Consegne:
1) Nell'articolo sul Decreto Flussi, quanto pagano come minimo i migranti per venire a lavorare in Italia?
2) Traduci in inglese questa frase dell'articolo sul Decreto Flussi: "Ma dietro il sogno di un domani migliore si cela una grande truffa, in cui sono tanti i complici lungo una catena di comando frastagliata e farraginosa."
3) Per favore, riprendi l'articolo sul Decreto Flussi dopo l'ultima frase riportata.

Testo in esame:
------------------------------------------------

Attualità
|
13/12/2025 17:55

Vittoria, la truffa del Decreto Flussi: migranti costretti a pagare 10 mila euro per diventare schiavi in Italia. L’inchiesta de Le Iene

L'inchiesta di Alessandro Sortino, de Le Iene, sul Decreto Flussi. Il caso Vittoria

di Redazione

Meteo: Vittoria 1°C Meteo per Ragusa

Vittoria – Si indebitano, vendono le loro proprietà in Bangladesh o in India per pagare cifre non inferiori ai 10 mila euro a testa per avere l’opportunità di venire a lavorare in Italia. Ma dietro il sogno di un domani migliore si cela una grande truffa, in cui sono tanti i complici lungo una catena di comando frastagliata e farraginosa.

Attraverso le storie di Rubel, Arun e Abdul, i giornalisti delle Iene Alessandro Sortino e Veronica Di Benedetto Montaccini svelano la truffa che si nasconde dietro il decreto flussi: migliaia di migranti arrivano legalmente in Italia con un contratto che però non esiste, richiesto da datori di lavoro fittizi. Senza un impiego reale, chi entra regolarmente diventa irregolare e finisce nelle mani dei caporali.

------------------------------------------------

Dati archiviati:
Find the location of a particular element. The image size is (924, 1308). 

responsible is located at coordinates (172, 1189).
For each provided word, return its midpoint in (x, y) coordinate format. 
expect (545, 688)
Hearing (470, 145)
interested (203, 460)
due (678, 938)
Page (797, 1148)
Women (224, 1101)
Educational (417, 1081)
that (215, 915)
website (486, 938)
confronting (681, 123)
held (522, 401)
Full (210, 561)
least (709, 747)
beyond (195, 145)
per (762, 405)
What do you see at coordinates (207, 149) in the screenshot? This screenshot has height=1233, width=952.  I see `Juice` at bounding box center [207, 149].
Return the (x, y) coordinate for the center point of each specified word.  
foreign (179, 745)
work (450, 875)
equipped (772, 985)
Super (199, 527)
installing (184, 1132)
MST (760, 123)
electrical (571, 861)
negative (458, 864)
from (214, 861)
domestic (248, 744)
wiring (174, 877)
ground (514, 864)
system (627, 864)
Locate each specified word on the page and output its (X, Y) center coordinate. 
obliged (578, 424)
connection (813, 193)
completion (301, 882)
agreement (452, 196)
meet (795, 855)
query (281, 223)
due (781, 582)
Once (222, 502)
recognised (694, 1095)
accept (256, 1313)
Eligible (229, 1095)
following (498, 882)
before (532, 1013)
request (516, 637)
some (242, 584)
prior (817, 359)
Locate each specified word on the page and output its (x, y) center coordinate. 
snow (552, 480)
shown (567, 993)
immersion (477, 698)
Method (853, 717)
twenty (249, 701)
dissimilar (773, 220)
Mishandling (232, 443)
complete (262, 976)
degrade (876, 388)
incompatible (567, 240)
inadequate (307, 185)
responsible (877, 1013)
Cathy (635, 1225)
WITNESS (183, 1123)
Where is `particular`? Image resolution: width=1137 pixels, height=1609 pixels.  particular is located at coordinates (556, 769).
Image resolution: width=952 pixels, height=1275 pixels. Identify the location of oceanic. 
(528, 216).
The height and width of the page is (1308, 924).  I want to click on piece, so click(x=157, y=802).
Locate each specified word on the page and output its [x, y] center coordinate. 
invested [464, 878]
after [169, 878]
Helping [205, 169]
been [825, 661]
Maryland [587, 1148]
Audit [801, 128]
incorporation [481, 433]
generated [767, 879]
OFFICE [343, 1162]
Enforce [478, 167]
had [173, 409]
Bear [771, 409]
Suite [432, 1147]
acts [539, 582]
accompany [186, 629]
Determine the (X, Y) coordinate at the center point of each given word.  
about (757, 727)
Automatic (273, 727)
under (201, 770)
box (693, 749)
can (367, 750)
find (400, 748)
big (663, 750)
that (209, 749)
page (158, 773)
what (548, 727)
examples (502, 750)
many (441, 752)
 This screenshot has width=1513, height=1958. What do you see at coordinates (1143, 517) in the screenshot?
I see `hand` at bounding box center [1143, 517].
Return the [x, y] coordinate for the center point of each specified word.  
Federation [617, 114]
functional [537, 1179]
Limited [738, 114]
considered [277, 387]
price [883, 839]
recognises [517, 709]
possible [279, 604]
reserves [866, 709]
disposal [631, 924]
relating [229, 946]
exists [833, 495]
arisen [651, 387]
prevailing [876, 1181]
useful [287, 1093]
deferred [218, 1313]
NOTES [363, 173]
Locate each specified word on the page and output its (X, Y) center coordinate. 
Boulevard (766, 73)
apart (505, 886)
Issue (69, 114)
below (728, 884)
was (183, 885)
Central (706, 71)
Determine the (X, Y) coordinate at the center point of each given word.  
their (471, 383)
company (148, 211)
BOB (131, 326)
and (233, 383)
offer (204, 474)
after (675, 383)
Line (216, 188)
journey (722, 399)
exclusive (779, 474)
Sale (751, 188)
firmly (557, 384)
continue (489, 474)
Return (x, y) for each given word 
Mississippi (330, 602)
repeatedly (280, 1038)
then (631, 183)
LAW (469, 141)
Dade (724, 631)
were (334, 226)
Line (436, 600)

------------------------------------------------

Risposte per consegna:
1) Non meno di 10 mila euro a testa.

2) But behind the dream of a better tomorrow lies a great scam, with many accomplices along a jagged and cumbersome chain of command.

3)
La trasmissione di Italia Uno, attraverso due diversi reportage, svela il meccanismo della truffa: arrivano in Italia dal Bangladesh per lavorare, grazie al decreto flussi. Pagando 10mila euro – o anche più – in favore di chi aveva promesso loro un impiego in un hotel di Rimini. Ma nell’albergo Rubel, Arun, Abdul e altri loro connazionali non ci sono mai arrivati. Lavorano come braccianti in nero a Vittoria. La trasmissione Le Iene ha raccontato il sofisticato meccanismo usato per ottenere i nullaosta per falsi posti di lavoro, approfittando di alcune falle del decreto flussi, e ha ricostruito la lunga trafila che sta dietro al sistema.

 

L’albergo di Rimini ignaro della truffa

 

L’inviato de Le Iene Alessandro Sortino è andato fino in fondo alla questione e ha chiesto spiegazioni all’albergatore Manuel Pedrelli e ai suoi famigliari. Loro sono cascati dalle nuvole. Non ne sapevano nulla. “Qui non si è mai presentato nessuno – spiegano – Avevamo fatto richiesta in effetti per 3 dipendenti, tramite il decreto flussi, nel 2023. Da allora non abbiamo più saputo nulla… Solo quest’anno, a stagione già finita, ci è stato detto che erano arrivati i lavoratori richiesti”. La famiglia Pedrelli, per la ricerca dei dipendenti, si era rivolta a un Caf di Rimini. Che, a sua volta, si era affidato a un’agenzia con sede a Bologna. La quale – com’è emerso nel servizio – aveva reperito i lavoratori attraverso “gli annunci sui social”.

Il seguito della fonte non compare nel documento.